而吴宣仪的房门虚掩着,里面传来她和经纪人打电话的声音,语气是吴梦媛从未听过的温柔:“对,我妹妹?她挺好的,就是有点黏人,总喜欢做些没用的东西……没事,我会照顾好自己的,你放心。”
“没用的东西。”
这五个字,像重锤一样砸在吴梦媛的心上。她端着水杯的手微微颤抖,水洒出来,落在手背上,冰凉刺骨。
她没再喝水,轻轻走回自己的房间,关上门,背靠着门板滑坐在地。
窗外的月光很亮,亮得能看清她脸上的泪痕。
第二天早上,吴梦媛是被玄关的动静吵醒的。她揉着眼睛走出去,看见吴宣仪正拎着行李箱准备出门。
茶几上的围巾,依旧安安静静地躺在那里。
“姐姐。”吴梦媛叫住她。
吴宣仪回头,眉头微皱:“又怎么了?”
“围巾……”吴梦媛咬着唇,“你真的不想要吗?”
吴宣仪看了一眼那条围巾,又看了看吴梦媛泛红的眼眶,心里莫名一紧,但嘴上还是硬邦邦的:“我说了,用不上。你留着自己戴吧。”

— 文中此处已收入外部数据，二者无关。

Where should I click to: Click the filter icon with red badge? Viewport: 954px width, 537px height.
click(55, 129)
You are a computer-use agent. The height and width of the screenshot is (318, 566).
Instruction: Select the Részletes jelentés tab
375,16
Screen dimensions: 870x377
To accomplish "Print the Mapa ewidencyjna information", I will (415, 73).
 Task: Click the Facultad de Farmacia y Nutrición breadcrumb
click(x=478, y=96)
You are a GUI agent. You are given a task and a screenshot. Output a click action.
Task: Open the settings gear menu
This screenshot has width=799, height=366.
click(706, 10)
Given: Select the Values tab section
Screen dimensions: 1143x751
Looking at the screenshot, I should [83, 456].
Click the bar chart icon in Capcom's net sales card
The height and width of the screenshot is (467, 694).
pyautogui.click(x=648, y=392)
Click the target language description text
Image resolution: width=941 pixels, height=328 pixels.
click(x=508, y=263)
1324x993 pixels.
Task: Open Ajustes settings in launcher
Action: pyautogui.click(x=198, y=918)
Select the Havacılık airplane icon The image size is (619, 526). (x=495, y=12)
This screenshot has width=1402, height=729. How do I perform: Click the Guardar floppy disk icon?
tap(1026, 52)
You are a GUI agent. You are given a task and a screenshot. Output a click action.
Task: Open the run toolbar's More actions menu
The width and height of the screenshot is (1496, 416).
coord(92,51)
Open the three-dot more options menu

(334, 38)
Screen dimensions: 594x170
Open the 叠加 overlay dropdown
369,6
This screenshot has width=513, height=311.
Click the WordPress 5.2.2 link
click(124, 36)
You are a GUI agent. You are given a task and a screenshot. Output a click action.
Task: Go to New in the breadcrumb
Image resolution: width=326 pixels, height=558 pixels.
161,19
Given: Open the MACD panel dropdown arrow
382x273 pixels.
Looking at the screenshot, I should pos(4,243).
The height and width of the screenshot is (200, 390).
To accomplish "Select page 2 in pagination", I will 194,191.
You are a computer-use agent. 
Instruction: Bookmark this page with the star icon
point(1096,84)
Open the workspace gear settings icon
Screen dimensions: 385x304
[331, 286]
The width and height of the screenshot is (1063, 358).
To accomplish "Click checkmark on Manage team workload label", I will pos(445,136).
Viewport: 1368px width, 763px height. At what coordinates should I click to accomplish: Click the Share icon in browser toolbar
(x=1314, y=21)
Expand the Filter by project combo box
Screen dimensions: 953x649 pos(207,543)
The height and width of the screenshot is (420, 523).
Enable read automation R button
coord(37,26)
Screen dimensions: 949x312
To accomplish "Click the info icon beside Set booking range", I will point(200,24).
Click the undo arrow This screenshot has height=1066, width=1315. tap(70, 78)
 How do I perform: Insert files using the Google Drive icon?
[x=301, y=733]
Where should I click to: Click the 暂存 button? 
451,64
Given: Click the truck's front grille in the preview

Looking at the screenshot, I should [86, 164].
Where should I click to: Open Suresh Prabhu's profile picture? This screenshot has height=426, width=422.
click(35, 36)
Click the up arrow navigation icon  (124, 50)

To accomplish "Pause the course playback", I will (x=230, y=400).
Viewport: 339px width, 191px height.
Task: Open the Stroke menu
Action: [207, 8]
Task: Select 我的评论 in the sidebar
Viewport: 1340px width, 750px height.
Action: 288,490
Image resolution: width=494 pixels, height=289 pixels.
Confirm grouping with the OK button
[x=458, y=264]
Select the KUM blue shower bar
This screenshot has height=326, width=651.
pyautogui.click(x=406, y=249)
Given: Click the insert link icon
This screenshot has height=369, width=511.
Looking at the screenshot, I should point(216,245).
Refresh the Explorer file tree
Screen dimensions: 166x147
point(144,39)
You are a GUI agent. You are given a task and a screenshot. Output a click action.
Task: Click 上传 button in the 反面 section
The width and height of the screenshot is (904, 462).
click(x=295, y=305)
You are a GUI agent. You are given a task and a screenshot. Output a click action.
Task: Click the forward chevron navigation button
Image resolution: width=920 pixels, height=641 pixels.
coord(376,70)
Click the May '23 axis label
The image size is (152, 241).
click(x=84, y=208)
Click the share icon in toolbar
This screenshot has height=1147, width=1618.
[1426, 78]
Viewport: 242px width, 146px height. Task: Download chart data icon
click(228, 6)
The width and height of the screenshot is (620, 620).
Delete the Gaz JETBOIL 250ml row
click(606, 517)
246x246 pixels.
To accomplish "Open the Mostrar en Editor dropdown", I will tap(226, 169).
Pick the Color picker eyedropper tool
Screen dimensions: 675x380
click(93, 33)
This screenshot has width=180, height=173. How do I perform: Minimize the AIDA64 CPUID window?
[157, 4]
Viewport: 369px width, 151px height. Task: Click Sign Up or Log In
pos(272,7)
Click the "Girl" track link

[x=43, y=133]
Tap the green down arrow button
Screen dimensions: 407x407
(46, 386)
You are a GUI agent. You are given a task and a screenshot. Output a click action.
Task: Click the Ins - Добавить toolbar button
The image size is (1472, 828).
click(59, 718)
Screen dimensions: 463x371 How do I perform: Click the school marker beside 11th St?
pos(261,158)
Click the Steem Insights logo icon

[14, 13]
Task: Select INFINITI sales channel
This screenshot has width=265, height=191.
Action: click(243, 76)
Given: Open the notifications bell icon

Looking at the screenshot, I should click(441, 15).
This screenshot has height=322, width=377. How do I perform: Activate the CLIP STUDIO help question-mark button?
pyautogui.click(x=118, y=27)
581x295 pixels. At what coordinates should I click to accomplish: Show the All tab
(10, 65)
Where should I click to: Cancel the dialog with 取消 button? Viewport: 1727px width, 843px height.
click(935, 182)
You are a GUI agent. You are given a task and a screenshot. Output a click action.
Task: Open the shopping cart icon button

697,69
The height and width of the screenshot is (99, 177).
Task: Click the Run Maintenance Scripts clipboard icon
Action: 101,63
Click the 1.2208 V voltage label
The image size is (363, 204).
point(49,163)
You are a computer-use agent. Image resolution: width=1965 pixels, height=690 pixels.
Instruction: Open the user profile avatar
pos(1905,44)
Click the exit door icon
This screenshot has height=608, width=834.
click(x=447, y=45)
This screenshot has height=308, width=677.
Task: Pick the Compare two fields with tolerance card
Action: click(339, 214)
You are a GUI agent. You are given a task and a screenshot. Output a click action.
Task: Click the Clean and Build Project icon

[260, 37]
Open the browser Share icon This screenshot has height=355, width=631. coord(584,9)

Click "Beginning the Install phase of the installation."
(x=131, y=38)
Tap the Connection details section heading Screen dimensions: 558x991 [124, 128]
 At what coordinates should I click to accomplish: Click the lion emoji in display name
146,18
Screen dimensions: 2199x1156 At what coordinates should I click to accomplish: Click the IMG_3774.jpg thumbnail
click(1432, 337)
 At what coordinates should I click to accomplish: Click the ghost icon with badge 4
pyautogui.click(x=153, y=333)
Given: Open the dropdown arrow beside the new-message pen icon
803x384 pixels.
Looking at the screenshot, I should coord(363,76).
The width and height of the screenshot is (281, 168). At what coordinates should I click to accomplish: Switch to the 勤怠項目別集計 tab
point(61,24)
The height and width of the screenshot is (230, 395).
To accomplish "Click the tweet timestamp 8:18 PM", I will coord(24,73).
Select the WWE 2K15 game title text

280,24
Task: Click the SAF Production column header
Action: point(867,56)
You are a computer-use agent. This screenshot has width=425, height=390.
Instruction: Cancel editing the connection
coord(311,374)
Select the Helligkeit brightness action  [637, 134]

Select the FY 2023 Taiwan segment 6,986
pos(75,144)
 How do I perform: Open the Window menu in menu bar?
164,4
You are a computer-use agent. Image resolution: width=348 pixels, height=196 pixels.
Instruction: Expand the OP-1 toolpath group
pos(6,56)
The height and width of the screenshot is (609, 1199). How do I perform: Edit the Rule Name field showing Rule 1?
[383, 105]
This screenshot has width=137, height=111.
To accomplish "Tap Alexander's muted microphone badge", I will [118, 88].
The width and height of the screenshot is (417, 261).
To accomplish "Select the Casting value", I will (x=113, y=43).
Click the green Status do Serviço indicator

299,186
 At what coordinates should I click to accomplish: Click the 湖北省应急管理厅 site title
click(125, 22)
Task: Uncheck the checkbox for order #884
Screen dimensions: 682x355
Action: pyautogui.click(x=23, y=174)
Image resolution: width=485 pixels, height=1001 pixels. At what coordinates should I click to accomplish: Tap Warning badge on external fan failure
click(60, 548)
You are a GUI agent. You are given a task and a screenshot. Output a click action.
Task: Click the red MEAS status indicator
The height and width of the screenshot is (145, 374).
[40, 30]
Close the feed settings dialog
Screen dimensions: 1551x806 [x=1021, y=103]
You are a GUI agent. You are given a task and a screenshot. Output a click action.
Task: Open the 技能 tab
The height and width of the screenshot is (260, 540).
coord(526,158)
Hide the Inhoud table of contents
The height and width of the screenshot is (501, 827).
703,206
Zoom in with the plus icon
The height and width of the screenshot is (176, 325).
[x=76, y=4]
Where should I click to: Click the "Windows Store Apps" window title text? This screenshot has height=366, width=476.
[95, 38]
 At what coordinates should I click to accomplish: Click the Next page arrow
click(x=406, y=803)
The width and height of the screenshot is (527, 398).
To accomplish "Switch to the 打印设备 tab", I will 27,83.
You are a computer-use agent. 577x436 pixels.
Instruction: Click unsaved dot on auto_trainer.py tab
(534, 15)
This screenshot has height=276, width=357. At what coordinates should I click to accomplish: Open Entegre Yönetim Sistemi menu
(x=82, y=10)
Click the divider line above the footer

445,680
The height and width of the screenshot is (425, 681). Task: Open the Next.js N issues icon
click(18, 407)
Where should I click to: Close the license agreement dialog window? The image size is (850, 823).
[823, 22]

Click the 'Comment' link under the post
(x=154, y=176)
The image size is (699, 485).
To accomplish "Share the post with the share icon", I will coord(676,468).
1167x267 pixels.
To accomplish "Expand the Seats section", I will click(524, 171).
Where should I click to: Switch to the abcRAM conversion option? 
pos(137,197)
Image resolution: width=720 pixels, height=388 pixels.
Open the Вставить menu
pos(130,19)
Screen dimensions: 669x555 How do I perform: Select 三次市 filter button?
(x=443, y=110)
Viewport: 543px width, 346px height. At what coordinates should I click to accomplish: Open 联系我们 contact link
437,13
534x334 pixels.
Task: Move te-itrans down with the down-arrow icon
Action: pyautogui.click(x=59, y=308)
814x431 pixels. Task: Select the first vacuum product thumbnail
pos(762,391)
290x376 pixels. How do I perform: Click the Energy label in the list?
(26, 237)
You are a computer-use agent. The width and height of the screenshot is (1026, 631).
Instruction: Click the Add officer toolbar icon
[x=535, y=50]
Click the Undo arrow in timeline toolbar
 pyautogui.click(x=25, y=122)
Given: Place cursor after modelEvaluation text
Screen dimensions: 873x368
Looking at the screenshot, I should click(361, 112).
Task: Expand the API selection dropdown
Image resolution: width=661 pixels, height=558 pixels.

说完,她转身拉开门,脚步匆匆地离开,像是身后有什么洪水猛兽。
门被关上的瞬间,吴梦媛终于忍不住,蹲在地上哭出了声。
她哭了很久,直到眼泪都流干了,才慢慢站起身,拿起那条围巾。
围巾的毛线很软,带着她指尖的温度,也带着她无处安放的心意。
她把围巾叠好,放进衣柜最底层的抽屉里,压上了厚厚的衣服。
就像把自己那份小心翼翼的喜欢,也一并藏了起来。
下午的时候,吴宣仪的助理突然打来电话,语气急切:“梦媛妹妹,你快看看宣仪姐的行李箱里有没有一条米色的围巾?她今早走得急,把造型师准备的围巾落在家里了,现在赶回来拿来不及,你能不能帮忙送一下?”
吴梦媛的心猛地一跳。
米色的围巾。
她挂了电话,冲到衣柜前,拉开抽屉,看着那条自己织的围巾,愣了好久。
原来,不是不需要围巾。
只是,不需要她织的那条而已。
她抱着围巾,站在窗前,看着楼下车水马龙,阳光刺眼,却暖不透她冰凉的指尖。
手机又响了,是助理催她的电话。
吴梦媛深吸一口气,擦干脸上的泪痕,轻声说:“好,我马上送过去。”
她拿着围巾出门的时候,脚步很轻,像是怕惊扰了那段,从未被看见过的,卑微的心意。
吴梦媛攥着那条围巾,站在体育馆后台的走廊里,来往的工作人员步履匆匆,没人注意到这个缩在角落、脸色苍白的女孩。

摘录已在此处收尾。